TASKS:
**A.** In the article on deploying LLMs with Ollama, why is sourcing computational power listed as a challenge in hosting LLMs? Answer in one to three sentences.
**B.** Quote the article on deploying LLMs with Ollama, everything from "- Ensuring privacy, ethics, accuracy" down to "with ongoing training.".
**C.** Based on the article on deploying LLMs with Ollama, answer yes or no to each statement, and back each answer with the deciding words of the article, quoted exactly:
(i) Ollama already runs on Windows.
(ii) The same task could cost anywhere from $1000 to $100,000.
(iii) Ollama lets users run models with a simple terminal command or an API call.

PASSAGE FOR REVIEW:
Deploy your own LLM with Ollama & Huggingface Chat UI on Salad
How much does it cost to build and deploy a ChatGPT-like product today? The cost could be anywhere from thousands to millions – depending on the model, infrastructure and use case. Even the same task could cost anywhere from $1000 to $100,000. But with the advancement of open-source models & open infrastructure, there’s been tremendous interest in building a cost-efficient ChatGPT-like tool for various real-life applications. In this article, we explore how tools like Ollama and Huggingface Chat UI can simplify this process, particularly when deployed on Salad’s distributed cloud infrastructure.
The challenges in hosting & implementing LLMs
In today’s digital ecosystem, Large Language Models (LLMs) have revolutionized various sectors, including technology, healthcare, education, and customer service. Their ability to understand and generate human-like text has made them immensely popular, driving innovations in chatbots, content creation, and more. These models, with their vast knowledge bases and sophisticated algorithms, can converse, comprehend complex topics, write code, and even compose poetry. This makes them highly versatile tools for many enterprise & everyday use-cases.
However, hosting and implementing these LLMs poses significant challenges.
- Sourcing computational power required since these models can often have billions of parameters and demand robust infrastructure.
- Managing costs while ensuring performance since the choice between API calls, managed LLMs and custom LLMs on a cloud can change cost significantly.
- Integrating LLMs into existing systems requires a deep understanding of machine learning, natural language processing, and software engineering.
- Ensuring privacy, ethics, accuracy & relevance with robust data privacy, ethical handling of user inputs, maintaining model accuracy/relevance with ongoing training.
Despite these challenges, the integration of LLMs into platforms continues to grow, driven by their vast potential and the continuous advancements in the field. As solutions like Hugging Face’s Chat UI
and SaladCloud offer more accessible and efficient ways to deploy these models, we’re likely to see an even greater adoption and innovation across industries.
What is Ollama?
Ollama is a tool that enables the local execution of open-source large language models like Llama 2 and Mistral 7B on various operating systems, including Mac OS, Linux, and soon Windows. It simplifies the process of running LLMs by allowing users to execute models with a simple terminal command or an API call.
Ollama optimizes setup and configuration, specifically tailoring GPU usage for efficient performance. It supports a variety of models and variants, all accessible through the Ollama model library, making it a versatile and user-friendly solution for running powerful language models locally.

SUPPLIED RECORDS:

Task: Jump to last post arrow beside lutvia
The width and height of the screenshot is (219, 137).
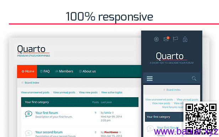Action: click(113, 113)
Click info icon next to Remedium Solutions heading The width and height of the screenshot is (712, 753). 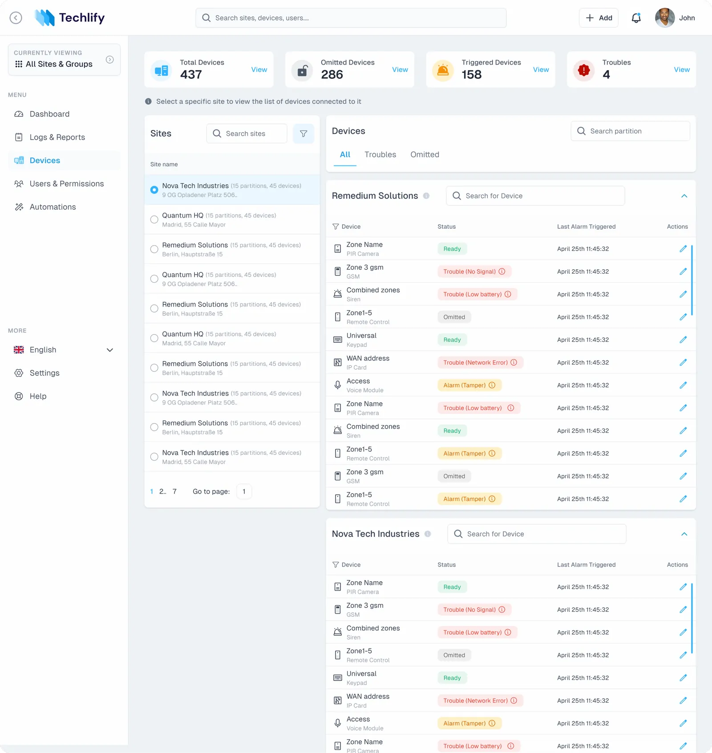(x=426, y=196)
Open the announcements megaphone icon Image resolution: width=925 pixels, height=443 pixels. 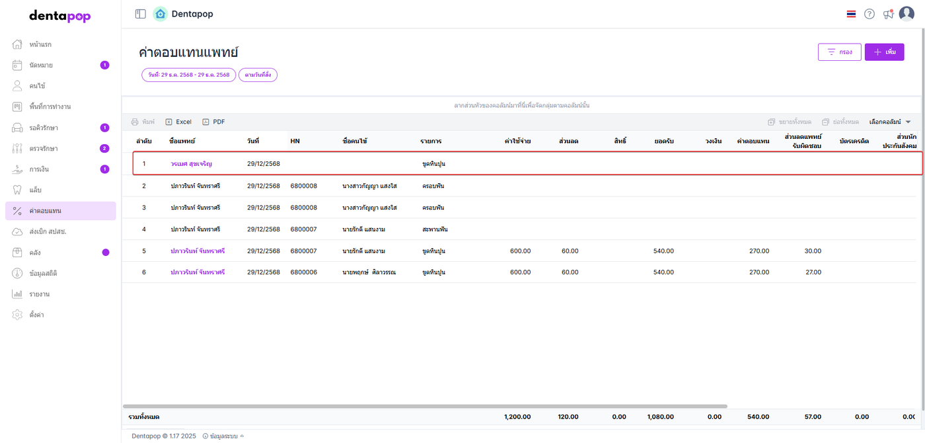[x=888, y=14]
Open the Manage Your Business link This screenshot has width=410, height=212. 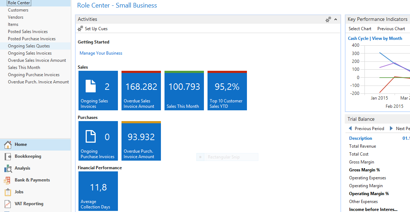click(101, 53)
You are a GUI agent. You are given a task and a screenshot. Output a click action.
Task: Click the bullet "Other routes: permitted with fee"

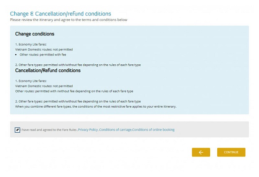coord(43,55)
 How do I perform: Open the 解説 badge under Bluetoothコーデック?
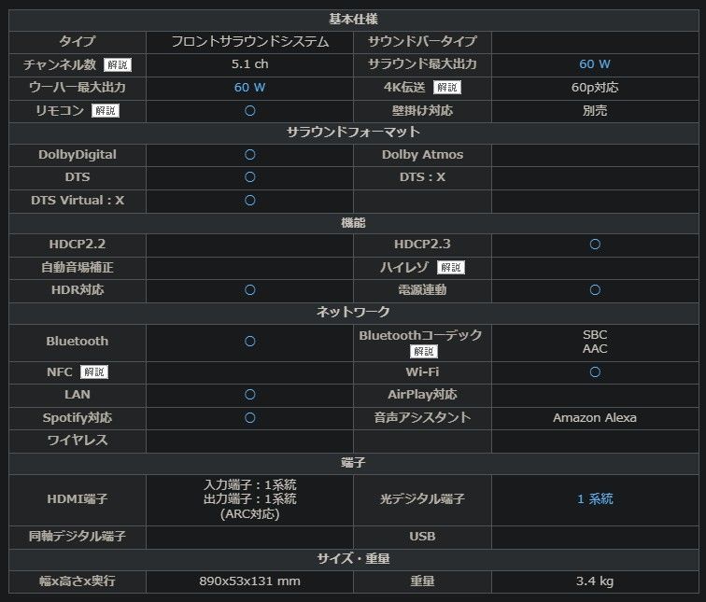pyautogui.click(x=423, y=351)
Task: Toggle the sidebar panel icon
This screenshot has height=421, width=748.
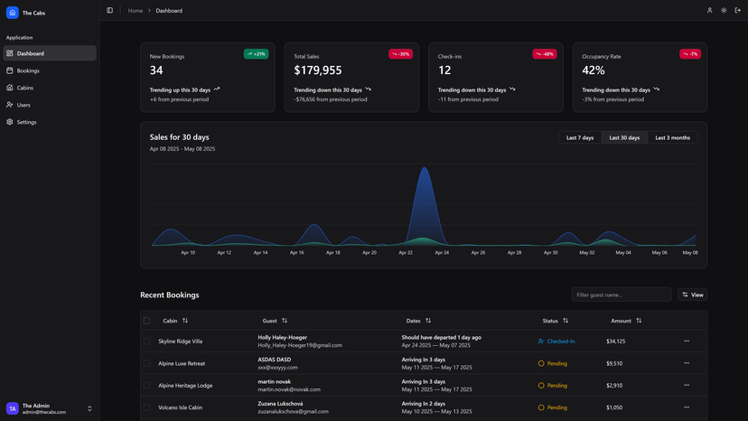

SOLUTION LIST:
**A.** Sourcing computational power is a challenge because these models can often have billions of parameters and demand robust infrastructure.

**B.**
- Ensuring privacy, ethics, accuracy & relevance with robust data privacy, ethical handling of user inputs, maintaining model accuracy/relevance with ongoing training.

**C.**
(i) No: "including Mac OS, Linux, and soon Windows"
(ii) Yes: "Even the same task could cost anywhere from $1000 to $100,000."
(iii) Yes: "by allowing users to execute models with a simple terminal command or an API call"